An example is “Guabina,” a song Art Pages explained was an Afro-Cuban song in which a man tells a young girl not to mix with other tribes but to stay with her own tribe. The performers must be light-skinned Cubans, as they say they perform the song in blackface. This is Florida during segregation, when African Americans could not perform in many venues. When Herbert Halpert asks if the song is really Afro-Cuban, the artists assure him that they learned it from Afro-Cuban performers. During slavery, African peoples were brought from a region and then sold to plantations in particular locations where they then could speak their own languages and maintain some of their traditions. I wondered if there was anything about the song that indicated what tribes might be referred to in the song, and what else could be found out about it. So I asked folklorist Eoghan Ballard, who is knowledgeable about Cuban culture. He listened and said it was a popular style of Cuban music, but not particularly Afro-Cuban, and there is no mention of tribes in the song. So this is a product of the segregation era, pretending to be something that it is not, not unlike many songs of the minstrel and vaudeville stages. It is a reminder to folklorists to be careful of what people tell you! I am glad I asked, because, like the fieldworkers, I hoped that what was said about the song had at least some truth to it.

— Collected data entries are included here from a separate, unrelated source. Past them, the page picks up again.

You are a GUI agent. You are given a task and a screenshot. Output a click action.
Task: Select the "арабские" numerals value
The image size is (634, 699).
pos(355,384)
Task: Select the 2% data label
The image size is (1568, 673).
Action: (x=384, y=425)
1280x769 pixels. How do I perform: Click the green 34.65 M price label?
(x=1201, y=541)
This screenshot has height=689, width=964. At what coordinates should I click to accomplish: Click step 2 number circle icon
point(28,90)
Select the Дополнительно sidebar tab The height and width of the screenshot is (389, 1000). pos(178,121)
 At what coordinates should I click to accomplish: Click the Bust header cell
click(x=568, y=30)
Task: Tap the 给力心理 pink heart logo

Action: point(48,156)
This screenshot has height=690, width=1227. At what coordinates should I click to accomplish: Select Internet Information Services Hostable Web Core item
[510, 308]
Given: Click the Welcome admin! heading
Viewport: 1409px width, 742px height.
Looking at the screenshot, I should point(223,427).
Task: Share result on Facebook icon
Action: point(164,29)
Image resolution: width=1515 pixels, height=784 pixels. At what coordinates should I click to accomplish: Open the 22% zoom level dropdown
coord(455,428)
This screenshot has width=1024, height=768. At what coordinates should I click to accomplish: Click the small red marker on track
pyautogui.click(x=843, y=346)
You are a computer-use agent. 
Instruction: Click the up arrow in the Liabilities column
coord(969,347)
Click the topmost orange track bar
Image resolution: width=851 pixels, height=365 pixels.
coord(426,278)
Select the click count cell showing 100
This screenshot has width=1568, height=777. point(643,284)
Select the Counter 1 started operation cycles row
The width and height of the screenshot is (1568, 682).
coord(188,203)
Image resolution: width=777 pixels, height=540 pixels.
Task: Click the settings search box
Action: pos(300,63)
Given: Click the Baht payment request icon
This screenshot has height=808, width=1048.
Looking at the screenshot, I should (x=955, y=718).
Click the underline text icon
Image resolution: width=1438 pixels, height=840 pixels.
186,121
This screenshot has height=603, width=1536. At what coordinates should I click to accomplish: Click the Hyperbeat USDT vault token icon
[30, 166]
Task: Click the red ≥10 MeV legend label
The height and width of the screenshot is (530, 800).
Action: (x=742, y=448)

My favorite song performed by this band is “Merce.” This is a song about a young Afro-Cuban girl named Merce who loves to dance and is admired as she takes the dance floor. The singer, Adela Martinez, announces that she will sing a “canto conga,” a conga song. I was puzzled to find that the song has a rhythm that sounds to me like a mambo. Not only that, the lyrics say that Merce dances the mambo and loves the great Cuban musician and composer Chacao, who was famous for his influence on the development of the mambo. The Cuban mambo dance is said to have derived its name from the “Mambo” or Haitian Vodou priestess who dances as part of rituals. The music has complex origins in Cuban and Afro-Cuban dance music. As I dug into the history of mambo, I realized that at the time the recording was made, “mambo,” in the popular sense, referred only to the secular dance. Although the music was becoming a popular music genre distinct from conga, it was not called mambo until later, as the music blended with swing. The modern version of the music and dance began taking the United States by storm in the late 1940s and 1950s. Also, the mambo dance of the 1939 recording was not the mambo that developed later as the dance spread to non-Cuban audiences. The modern mambo is credited to Perez Prado, who developed it in the late 1940s. The field recording captures a new genre of music emerging from a myriad of traditional forms before it became what we know today as mambo. The collection also includes recordings of an “explanation” which introduces the performers, and a rough translation of the song:
I often think of our collections as time capsules, and this collection from Cuban Americans in Florida is a nice time capsule from an interesting moment in American history before Cuban music became a national phenomenon and before many of the popular genres known today emerged. This essay gives just a sampling of the recordings of Cuban American songs, stories, and riddles you can find in Florida Folklife from the WPA Collections, 1938-1942. The collection includes some delightful children’s songs that I did not have room for in this essay. These recordings and the field notes associated with them can be found at this link. Not every recording has a transcript and not all the transcripts are translated. I hope you explore them and find your own favorites.